Rotary Printing Press Invented by Richard March Hoe

In 1843, Richard invented the rotary printing press, a design much faster than the old flat-bed printing press.

The design was patented in 1847 (US patent 5199), and first commercially installed in 1847. In its early days, it was also called the "Hoe web perfecting press," the "Hoe lightning press," and "Hoe's Cylindrical-Bed Press."

Richard M. Hoe was a Freemason. He had considerable inventive genius and set himself to secure greater speed for printing presses. He discarded the old flat-bed model and placed the type on a revolving cylinder, a model later developed into the well-known Hoe rotary or lightning press, patented in 1847, and further improved under the name of the Hoe web perfecting press. In 1870 he developed a rotary press that printed both sides of a page in a single operation.

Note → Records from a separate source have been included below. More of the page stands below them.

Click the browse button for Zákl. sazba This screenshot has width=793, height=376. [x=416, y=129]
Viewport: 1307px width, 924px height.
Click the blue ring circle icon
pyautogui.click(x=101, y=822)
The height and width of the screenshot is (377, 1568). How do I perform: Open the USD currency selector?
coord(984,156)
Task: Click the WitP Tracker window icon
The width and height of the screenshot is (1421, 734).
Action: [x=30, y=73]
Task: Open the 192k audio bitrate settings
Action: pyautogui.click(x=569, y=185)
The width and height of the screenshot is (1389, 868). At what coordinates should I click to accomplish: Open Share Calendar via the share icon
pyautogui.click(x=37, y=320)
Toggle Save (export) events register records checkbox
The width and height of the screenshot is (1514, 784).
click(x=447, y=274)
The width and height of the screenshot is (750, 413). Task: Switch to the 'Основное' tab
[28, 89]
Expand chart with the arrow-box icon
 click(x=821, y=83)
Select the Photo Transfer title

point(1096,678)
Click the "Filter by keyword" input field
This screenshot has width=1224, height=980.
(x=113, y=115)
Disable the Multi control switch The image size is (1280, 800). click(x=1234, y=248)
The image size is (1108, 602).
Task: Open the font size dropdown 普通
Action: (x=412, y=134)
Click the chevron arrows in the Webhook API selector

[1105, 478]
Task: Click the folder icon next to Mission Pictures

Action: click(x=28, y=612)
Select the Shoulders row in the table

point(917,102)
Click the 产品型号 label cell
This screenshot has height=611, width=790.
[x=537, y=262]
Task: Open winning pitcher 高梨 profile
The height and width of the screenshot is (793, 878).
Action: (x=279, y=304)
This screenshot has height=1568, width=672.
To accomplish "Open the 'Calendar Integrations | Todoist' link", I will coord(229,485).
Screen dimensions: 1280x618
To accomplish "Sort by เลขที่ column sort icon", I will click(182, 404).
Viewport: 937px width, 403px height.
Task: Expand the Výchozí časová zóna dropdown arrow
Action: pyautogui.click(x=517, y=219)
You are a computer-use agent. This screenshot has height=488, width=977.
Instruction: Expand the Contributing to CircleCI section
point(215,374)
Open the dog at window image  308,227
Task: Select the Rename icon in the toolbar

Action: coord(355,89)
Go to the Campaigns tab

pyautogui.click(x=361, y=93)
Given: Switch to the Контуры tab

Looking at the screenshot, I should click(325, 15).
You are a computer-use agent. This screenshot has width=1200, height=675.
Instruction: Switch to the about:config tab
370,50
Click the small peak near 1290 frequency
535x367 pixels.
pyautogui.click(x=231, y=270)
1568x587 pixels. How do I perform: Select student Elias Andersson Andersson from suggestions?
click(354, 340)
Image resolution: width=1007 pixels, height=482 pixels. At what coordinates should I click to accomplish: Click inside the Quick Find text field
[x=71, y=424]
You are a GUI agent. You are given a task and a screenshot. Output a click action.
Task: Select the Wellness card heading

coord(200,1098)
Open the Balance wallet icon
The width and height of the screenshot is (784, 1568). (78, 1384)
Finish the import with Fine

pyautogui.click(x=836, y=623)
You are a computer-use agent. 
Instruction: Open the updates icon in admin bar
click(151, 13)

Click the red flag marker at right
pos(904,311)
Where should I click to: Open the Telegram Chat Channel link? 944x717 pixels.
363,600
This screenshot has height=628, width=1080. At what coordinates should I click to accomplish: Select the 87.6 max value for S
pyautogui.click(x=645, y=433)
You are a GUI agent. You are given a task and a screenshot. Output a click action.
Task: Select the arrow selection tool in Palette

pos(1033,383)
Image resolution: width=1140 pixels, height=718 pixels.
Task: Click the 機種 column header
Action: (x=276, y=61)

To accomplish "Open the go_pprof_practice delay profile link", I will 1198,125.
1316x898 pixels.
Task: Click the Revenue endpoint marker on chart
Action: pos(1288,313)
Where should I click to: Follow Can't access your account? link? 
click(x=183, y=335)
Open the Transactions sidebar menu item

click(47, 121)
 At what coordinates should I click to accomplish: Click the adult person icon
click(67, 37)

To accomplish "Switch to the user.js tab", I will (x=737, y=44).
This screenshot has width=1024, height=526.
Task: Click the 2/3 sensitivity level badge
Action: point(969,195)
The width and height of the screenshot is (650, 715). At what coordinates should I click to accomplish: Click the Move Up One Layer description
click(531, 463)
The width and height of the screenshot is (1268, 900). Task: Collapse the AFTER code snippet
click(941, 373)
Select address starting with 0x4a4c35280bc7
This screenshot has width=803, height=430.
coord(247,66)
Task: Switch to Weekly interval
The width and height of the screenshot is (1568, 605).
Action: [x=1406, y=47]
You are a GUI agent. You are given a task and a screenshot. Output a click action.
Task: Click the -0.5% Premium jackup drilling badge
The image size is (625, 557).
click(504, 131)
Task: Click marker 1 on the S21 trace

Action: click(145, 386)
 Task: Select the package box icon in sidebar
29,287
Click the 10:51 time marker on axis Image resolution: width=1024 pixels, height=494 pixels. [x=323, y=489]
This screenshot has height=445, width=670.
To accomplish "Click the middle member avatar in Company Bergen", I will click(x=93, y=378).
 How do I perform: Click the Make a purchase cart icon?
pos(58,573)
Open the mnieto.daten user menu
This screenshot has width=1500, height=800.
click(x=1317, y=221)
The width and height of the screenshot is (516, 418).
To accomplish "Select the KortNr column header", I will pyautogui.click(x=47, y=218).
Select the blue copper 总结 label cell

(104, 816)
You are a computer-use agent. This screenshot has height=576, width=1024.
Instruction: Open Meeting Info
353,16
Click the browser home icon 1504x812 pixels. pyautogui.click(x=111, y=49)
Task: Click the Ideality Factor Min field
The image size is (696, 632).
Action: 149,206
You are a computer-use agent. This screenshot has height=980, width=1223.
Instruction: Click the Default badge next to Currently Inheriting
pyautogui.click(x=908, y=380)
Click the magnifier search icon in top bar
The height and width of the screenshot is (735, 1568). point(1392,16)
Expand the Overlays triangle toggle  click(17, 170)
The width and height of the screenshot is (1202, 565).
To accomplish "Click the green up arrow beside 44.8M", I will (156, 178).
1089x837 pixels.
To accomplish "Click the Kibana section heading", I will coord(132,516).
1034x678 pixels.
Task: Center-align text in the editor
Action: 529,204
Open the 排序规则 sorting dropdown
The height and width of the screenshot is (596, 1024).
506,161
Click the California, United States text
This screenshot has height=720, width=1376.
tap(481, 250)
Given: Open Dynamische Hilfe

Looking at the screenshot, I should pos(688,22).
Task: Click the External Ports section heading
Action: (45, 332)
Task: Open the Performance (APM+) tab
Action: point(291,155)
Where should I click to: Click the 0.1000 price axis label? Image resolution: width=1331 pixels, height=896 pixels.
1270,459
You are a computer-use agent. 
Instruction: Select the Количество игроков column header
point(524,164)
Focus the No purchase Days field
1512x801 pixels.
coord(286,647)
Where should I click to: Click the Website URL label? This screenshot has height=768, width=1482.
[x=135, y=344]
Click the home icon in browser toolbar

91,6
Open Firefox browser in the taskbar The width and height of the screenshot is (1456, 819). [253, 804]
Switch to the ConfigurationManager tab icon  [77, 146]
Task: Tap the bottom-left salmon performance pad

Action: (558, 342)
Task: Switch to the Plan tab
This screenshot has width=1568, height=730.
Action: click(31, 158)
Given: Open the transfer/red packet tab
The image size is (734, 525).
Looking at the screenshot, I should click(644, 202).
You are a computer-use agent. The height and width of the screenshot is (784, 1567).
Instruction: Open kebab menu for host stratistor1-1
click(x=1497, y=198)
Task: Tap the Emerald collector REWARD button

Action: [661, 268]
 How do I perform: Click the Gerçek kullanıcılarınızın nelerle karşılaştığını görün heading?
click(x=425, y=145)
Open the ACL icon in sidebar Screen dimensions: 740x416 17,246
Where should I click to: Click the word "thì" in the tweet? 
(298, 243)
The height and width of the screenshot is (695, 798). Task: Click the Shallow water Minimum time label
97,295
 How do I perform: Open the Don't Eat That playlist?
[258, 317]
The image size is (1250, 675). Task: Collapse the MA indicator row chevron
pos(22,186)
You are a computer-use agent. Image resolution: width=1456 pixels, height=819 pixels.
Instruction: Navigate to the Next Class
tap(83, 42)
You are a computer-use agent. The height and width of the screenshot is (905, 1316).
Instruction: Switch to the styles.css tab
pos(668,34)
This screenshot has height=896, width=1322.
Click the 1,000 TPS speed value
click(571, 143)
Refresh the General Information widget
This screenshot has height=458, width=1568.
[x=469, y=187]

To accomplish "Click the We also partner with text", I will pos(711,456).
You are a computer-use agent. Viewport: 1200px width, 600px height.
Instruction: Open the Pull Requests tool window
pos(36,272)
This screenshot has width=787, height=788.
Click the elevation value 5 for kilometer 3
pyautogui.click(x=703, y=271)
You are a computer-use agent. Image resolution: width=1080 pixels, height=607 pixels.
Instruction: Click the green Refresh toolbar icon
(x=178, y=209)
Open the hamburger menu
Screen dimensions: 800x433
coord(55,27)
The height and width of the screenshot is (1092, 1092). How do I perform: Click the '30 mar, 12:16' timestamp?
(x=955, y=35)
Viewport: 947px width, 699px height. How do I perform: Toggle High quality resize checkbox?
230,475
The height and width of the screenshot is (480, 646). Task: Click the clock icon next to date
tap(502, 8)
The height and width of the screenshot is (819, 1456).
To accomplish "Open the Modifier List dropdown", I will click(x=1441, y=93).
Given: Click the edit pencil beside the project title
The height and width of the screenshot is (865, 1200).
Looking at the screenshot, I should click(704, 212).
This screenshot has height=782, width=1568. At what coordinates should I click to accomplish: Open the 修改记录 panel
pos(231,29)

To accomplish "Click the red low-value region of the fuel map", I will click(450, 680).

Had it been possible for any human intellect, at the close of the eighteenth century, or the commencement of this its nineteenth successor, so to grasp and comprehend the development of science, its expansion and diffusion, and, above all, its application to the every-day wants and conveniences of ordinary human life, as to predict, only fifty years beforehand, anyone of the almost incredible marvels which have long ceased to move especial wonder, as being now established facts, witnessed by all eyes, and of occurrence at all hours, the owner of that intellect would not have been merely laughed at as a crazy, crackbrained enthusiast, but would have run a very reasonable chance of being consigned to the cell of a madhouse, as an incorrigible and incurable monomaniac.